TEST: an End-to-End Network Traffic Examination and Identification Framework Based on Spatio-Temporal Features Extraction
This work addresses the challenge of accurate network traffic identification for applications such as quality of experience, bandwidth allocation, and intrusion detection systems, representing a strong specific gain in this domain.
The paper tackles the problem of identifying encrypted network traffic by proposing an end-to-end deep learning framework called TEST, which combines CNN and LSTM to automatically extract spatio-temporal features, achieving a state-of-the-art accuracy of 99.98% on tasks like encrypted traffic classification and intrusion detection.

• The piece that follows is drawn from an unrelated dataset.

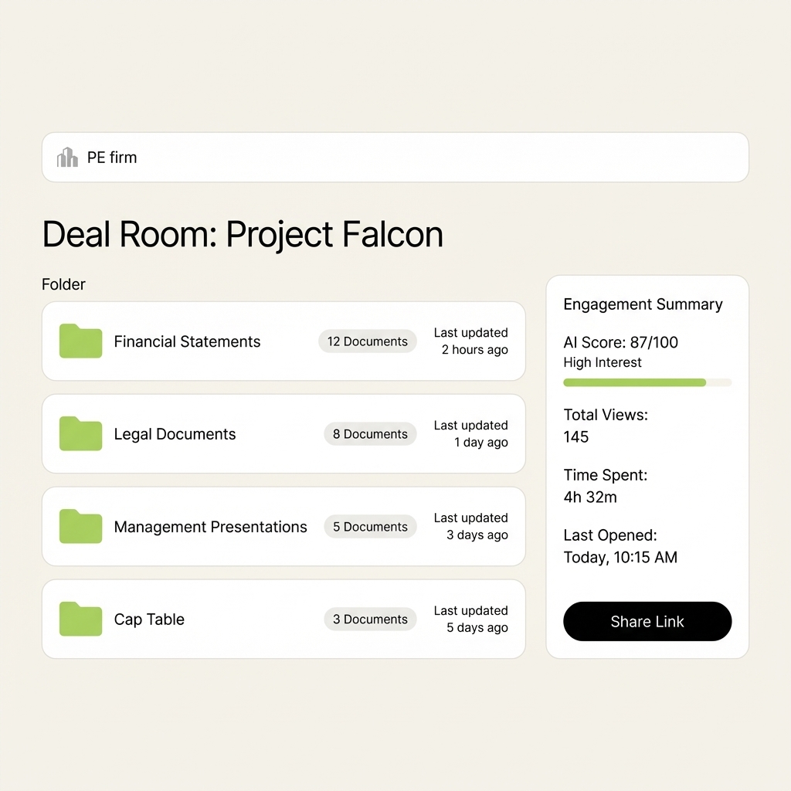This screenshot has width=791, height=791.
Task: Click the Last Opened timestamp Today 10:15 AM
Action: (x=620, y=557)
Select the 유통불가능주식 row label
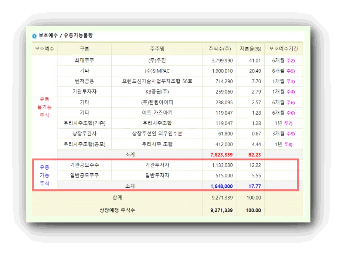343x255 pixels. (44, 107)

With more encrypted network traffic gets involved in the Internet, how to effectively identify network traffic has become a top priority in the field. Accurate identification of the network traffic is the footstone of basic network services, say QoE, bandwidth allocation, and IDS. Previous identification methods either cannot deal with encrypted traffics or require experts to select tons of features to attain a relatively decent accuracy.In this paper, we present a Deep Learning based end-to-end network traffic identification framework, termed TEST, to avoid the aforementioned problems. CNN and LSTM are combined and implemented to help the machine automatically extract features from both special and time-related features of the raw traffic. The presented framework has two layers of structure, which made it possible to attain a remarkable accuracy on both encrypted traffic classification and intrusion detection tasks. The experimental results demonstrate that our model can outperform previous methods with a state-of-the-art accuracy of 99.98%.